If I use shared database for microservices, it violate concept/purpose of microservices design where they all should be isolated and any change should limited to that microservice.
I can think of a layer which mimic my database tables as DTO and every microservice communicate to database with this layer, correct me if I am wrong here.
If I use every microservice has their own database then its almost impossible to have one database per tenant, otherwise each microservice end-up with n number of database.
So what should be right approach to design our middleware with one database per tenant
Or if any one has better approach feel free to share.
Below is high-level design we are started with
here

You should distinguish 2 things here:
Database sharding
Sharding is a database architecture pattern related to horizontal partitioning in which you split your database based on some logical key. In your case your logical key is your Tenant(tenantId or tenantCode). Sharding will allow you to split your data from one database to multiple physical databases. Ideally you can have a database per logical shard key. In your case this means that you can have in best case database per tenant. Keep in mind that you don't have to split it that far. If your data is not that big enough to be worth putting every tenant data to separate database start with 2 databases and put half of your tenants to 1 physical database and half to a second physical database. You can then coordinate this on your application layer by saving in some configuration or another table in database which tenant is in which database. As your data grows you can migrate and/or create additional physical databases or physical shards.
Database per micro-service
It is one of the basic rules in micro-services architecture that each micro-service has its own database. There are multiple reasons for it some of them are:
Scaling
Isolation
Using different database technologies for different micro-services(if needed)
development team separation
You can read more about it here. Sure it has some drawbacks but keep in mind that is one of the key rules in micro-services architecture.
Your questions
If I use shared database for microservices, it violate concept/purpose
of microservices design where they all should be isolated and any
change should limited to that microservice.
If you can try to avoid shared database for multiple micro-services. If you end up doing it you should maybe consider your architectural design. Sometimes forcing one database is a indicator that some micro-services should be merged to one as the coupling between them is to big so the overhead of working with them becomes very complex.
If I use every microservice has their own database then its almost
impossible to have one database per tenant, otherwise each
microservice end-up with n number of database.
I don't really agree that its impossible. Yes it is hard to manage but if you decided to use micro-services and you need database sharding you need to deal with the extra complexity. Sure having one database per micro-service and then for each micro-service n databases could be very challenging.
As a solution I would suggest the following:
Include the tenant(tenantId or tenantCode) as a column in every table in your database. This way you will be able to migrate easily later if you decide that you need to shard that table,set of tables in schema, or whole db belonging to some micro-service. As already said in the above part regarding Database sharding you can start with one Physical shard(one physical database) but already define your logical shard(in this case using the tenant info in each table).
Separate physically the data to different shards only in the micro-services where you need it. Lets say you have 2 micro-services: product-inventory-micro-service and customers-micro-service. Lets say you have 300 million products in your product-inventory-micro-service db and only 500 000 Customers. You don't need to have a database per tenant in the customers-micro-service but in product-inventory-micro-service with 300 million records that would be very helpful performance wise.
As I said above start small with 1 or 2 physical databases and increase and migrate during the time as the time goes your data increases and you have the need for it. This way you will save yourself some overhead in development and maintenance of your servers at least for the time that you don't need it.

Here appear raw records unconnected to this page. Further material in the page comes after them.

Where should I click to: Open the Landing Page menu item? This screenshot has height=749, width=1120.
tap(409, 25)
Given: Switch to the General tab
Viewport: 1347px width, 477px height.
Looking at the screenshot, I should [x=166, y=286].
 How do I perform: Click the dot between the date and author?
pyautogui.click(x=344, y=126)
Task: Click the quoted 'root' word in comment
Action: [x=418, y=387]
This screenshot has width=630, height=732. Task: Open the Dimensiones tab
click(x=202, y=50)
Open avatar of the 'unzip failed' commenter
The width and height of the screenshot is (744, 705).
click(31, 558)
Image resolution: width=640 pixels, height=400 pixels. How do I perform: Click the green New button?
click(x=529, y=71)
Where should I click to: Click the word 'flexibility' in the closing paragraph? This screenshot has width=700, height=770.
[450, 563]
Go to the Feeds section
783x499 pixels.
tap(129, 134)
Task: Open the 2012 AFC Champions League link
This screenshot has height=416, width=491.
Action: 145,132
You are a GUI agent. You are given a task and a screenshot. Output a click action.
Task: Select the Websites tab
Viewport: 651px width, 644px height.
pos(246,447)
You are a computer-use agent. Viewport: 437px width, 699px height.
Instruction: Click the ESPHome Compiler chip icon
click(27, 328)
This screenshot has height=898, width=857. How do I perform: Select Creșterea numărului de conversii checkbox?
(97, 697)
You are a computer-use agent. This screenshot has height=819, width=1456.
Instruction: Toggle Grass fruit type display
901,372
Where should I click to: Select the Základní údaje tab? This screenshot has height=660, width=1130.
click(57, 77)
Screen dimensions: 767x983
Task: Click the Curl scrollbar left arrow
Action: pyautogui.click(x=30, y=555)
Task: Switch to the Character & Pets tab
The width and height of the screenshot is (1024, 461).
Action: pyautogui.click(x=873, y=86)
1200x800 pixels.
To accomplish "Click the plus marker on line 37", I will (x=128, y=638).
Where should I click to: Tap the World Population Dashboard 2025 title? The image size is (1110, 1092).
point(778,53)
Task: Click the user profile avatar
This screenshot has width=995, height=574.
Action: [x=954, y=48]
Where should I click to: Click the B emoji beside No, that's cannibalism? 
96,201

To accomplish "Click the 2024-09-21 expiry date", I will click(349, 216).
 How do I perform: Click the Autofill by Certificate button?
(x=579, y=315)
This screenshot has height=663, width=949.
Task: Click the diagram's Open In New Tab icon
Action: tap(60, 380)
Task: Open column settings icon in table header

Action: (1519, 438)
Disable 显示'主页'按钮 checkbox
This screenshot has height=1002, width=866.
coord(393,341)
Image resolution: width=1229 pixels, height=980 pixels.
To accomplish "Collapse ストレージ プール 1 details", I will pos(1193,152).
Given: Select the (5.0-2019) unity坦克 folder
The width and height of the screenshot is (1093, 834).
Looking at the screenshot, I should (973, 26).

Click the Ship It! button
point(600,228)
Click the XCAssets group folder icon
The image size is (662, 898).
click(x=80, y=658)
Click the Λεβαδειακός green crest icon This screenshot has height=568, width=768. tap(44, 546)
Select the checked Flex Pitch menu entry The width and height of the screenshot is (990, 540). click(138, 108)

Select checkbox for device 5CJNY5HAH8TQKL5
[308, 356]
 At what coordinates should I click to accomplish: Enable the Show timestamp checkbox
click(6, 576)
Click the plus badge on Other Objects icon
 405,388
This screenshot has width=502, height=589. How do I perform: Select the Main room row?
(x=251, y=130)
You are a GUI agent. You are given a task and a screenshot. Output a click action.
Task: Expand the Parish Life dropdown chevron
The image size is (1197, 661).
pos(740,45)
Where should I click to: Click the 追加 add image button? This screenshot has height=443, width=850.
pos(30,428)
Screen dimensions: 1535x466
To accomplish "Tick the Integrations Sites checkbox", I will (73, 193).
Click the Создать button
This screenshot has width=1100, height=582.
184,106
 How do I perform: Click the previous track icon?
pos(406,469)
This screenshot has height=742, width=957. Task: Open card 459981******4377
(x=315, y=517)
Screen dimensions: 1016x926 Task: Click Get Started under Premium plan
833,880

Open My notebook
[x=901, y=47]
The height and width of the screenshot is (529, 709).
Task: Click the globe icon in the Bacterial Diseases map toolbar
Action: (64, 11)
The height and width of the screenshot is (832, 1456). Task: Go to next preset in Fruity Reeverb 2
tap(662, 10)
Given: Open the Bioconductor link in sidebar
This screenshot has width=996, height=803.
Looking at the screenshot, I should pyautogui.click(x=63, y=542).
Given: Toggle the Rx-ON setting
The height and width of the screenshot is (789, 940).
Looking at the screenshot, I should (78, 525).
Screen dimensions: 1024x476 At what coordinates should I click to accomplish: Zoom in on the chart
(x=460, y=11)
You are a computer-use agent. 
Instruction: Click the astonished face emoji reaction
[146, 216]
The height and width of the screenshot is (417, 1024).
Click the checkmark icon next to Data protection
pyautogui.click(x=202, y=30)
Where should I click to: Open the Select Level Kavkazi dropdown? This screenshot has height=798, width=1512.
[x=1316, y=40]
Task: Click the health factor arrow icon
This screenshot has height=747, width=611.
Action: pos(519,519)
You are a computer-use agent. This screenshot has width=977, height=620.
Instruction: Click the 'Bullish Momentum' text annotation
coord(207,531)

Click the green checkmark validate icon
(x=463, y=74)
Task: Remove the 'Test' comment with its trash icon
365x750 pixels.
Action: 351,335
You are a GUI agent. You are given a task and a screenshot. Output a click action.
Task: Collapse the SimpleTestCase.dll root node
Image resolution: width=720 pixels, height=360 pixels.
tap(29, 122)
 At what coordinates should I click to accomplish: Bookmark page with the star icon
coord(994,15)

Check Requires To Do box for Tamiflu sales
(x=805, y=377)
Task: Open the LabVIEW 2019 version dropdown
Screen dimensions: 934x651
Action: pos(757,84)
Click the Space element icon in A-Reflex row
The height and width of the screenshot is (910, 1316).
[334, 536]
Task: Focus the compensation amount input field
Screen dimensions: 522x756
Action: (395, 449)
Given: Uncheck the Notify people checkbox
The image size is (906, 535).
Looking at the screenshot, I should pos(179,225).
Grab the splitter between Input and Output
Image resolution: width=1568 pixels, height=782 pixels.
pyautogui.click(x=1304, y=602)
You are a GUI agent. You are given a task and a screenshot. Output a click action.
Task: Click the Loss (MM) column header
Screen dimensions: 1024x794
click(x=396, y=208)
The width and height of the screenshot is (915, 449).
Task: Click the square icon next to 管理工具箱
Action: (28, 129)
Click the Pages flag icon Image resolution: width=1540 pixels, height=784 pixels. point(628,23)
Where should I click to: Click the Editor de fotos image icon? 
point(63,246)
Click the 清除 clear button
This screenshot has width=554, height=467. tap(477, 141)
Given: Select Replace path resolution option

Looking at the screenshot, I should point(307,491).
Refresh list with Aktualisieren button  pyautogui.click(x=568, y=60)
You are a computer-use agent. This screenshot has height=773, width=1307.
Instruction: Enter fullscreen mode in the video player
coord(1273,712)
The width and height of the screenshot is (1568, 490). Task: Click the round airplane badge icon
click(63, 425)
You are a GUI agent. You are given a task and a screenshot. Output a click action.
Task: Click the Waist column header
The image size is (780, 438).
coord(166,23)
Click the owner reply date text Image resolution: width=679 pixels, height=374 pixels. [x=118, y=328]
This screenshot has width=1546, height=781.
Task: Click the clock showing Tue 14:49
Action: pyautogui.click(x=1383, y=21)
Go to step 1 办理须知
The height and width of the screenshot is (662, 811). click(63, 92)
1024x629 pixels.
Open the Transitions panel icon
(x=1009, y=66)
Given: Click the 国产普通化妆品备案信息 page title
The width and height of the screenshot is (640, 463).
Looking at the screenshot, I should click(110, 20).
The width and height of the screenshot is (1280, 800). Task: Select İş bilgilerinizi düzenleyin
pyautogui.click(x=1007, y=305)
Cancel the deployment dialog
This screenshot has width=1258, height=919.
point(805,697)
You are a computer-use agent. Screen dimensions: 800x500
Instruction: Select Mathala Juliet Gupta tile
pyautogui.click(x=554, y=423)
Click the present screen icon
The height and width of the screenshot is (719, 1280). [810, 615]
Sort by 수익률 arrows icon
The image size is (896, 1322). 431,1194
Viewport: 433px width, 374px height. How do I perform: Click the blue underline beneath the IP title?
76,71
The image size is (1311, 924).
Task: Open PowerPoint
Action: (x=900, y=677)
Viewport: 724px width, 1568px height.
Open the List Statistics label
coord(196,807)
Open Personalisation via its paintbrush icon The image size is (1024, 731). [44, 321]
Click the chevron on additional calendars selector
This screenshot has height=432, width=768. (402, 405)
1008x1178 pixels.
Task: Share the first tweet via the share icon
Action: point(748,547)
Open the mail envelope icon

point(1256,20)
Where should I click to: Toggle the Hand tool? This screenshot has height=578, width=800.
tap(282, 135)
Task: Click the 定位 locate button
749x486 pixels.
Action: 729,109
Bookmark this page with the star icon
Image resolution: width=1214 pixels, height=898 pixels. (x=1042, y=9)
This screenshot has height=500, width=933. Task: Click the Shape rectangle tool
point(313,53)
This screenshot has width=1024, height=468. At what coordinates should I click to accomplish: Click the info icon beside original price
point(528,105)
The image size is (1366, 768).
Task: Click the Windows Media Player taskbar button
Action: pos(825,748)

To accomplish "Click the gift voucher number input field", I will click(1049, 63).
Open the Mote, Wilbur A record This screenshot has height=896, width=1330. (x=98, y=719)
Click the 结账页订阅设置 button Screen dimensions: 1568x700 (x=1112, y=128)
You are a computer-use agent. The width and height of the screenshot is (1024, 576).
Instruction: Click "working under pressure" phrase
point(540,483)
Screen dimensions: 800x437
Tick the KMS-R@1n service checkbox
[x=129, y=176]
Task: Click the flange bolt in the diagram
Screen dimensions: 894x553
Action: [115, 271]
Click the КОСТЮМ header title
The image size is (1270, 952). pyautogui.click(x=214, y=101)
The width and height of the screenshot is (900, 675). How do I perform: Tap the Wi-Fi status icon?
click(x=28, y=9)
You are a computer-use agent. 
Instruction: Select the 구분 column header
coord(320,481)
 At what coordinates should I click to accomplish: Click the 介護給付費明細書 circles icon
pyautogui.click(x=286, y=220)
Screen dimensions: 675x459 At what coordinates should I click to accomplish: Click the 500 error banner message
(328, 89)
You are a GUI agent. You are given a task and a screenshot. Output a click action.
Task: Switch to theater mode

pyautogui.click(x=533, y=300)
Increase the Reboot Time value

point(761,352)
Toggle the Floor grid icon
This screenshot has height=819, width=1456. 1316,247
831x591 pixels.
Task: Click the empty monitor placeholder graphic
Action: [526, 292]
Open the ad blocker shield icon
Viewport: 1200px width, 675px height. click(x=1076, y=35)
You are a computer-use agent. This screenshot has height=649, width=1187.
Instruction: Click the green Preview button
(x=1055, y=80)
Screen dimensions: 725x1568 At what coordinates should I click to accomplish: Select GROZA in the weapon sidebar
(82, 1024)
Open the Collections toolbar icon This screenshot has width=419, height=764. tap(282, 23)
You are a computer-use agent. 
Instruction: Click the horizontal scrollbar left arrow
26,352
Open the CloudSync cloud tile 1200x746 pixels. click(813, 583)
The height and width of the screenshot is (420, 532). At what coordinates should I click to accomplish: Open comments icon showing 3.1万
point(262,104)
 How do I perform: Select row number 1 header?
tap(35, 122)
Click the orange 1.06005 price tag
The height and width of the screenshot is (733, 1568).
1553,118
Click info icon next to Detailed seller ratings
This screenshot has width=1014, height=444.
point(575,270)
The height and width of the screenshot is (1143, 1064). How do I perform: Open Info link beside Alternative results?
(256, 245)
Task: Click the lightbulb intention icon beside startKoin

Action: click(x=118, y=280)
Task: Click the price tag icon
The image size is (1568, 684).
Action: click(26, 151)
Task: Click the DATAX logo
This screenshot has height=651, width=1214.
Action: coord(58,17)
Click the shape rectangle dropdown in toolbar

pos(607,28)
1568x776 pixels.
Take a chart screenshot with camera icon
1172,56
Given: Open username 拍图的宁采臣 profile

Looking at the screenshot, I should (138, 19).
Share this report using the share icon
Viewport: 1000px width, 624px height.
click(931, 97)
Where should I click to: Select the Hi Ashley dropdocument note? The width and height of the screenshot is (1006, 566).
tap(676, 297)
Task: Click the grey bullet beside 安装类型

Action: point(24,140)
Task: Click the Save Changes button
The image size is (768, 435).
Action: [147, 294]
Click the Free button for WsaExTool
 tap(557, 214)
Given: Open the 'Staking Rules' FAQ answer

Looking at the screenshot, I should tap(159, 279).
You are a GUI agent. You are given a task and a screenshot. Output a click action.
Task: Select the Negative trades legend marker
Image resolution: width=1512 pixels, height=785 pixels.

Our application is SaaS and multi-tenant with a microservices architecture. We do indeed use 1 database per service, though in some cases it's actually just a separate schema per tenant, not a separate instance.
The key concept in "database per service" is all to do with avoiding sharing of tables/documents between services and less to do with exactly how you implement that. If two services are both accessing the same table, that becomes a point of tight coupling between the services as well as a common point of failure - two things microservices are designed to avoid.
Database-per-service means don't share persistence between multiple services, how you implement that is up to you.
Multi-tenancy is another challenge and there are multiple ways to approach it. In our case (where regulations do not dictate our architecture) we have designed our Tenant-aware table-structures with TenantId as part of the Primary Key. Each Tenant-aware service implements this separation and our Authorization service helps keep users within the boundaries of their assigned Tenant(s).
If you are required to have more separation than key/value separation, I would look to leverage schemas as a great tool to segregate both data and security:
You could have a database instance (say a SQL Server instance) per microservice, and within each instance have a schema per tenant.
That may be overkill at the start, and I think you'd be safe to do a schema per service/tenant combination until that number grew to be a problem.
In either case, you'd probably want to write some tooling in your DB of choice to help manage your growing collection of schemas, but unless you are going to end up with thousands of tenants, that should get you pretty far down the road.
The last point to make is that you're going to lean heavily on an Integration bus of some sort to keep your multiple, independent data stores in sync. I strongly encourage you to spend as much time on designing that as you do the rest of your persistence as those events become the lifeblood of the system. For example, in our multi-tenant setup, creating a new tenant touches 80% of our other services (by broadcasting a message) so that those services are ready to interact with the new tenant. There are some integration events that need to happen quickly, others that can take their time, but managing all those moving parts is a challenge.

Related

Combination Single-tenant and multi-tenant infrastructure

I am evaluating the best approach for migrating our current on-premises Java Web app to a SAAS platform. Application multi-tenancy seems straight-forward, but less so with the database. We're probably all aware of the database-per-tenant pros at this point: isolation, performance, reduced backup/restore complexity, and much lower retrofit complexity. Naturally the row-per-tenant approach has its benefits as well, reduced infrastructure costs being a major one.
Is it unheard of to combining the two approaches? That way the database-per-tenant approach faster time-to-market while the development changes to support a multi-tenant database are being made gradually. Once both approaches are operational customers with particularly heavy workloads or security constraints could have their own isolated database, but the default would be using a shared common database (for cost/efficiency reasons). Does anyone have any experience using/seeing this combination of approaches in the real world?
Whether requests are routing to datasource by tenant ID, or the tenant ID is an argument to the SQL queries, the major differences should be contained with in the persistence layer/database somewhat limiting the added complexity of combining the two approaches.
There are complexities when we scale out a tenant, i.e. moving a tenant data from the shared database to that of the isolated database.
The automation of this process requires effort and testing due to the identification of the entity tables, mapping tables and ordering of these steps to process the migration successfully. The strategy used for the database like ORM or ADO.NET also needs to be considered for this process.
Compared to having a row wise tenantid, if we can use a schema per tenant within the same database, it will be easier to perform this kind of migration.
We did try this out initially, but since there was framework data and application / business data, it was little difficult to resolve the migration to happen automatically, given lesser time-frame, however with the right time and plan, this can be achieved.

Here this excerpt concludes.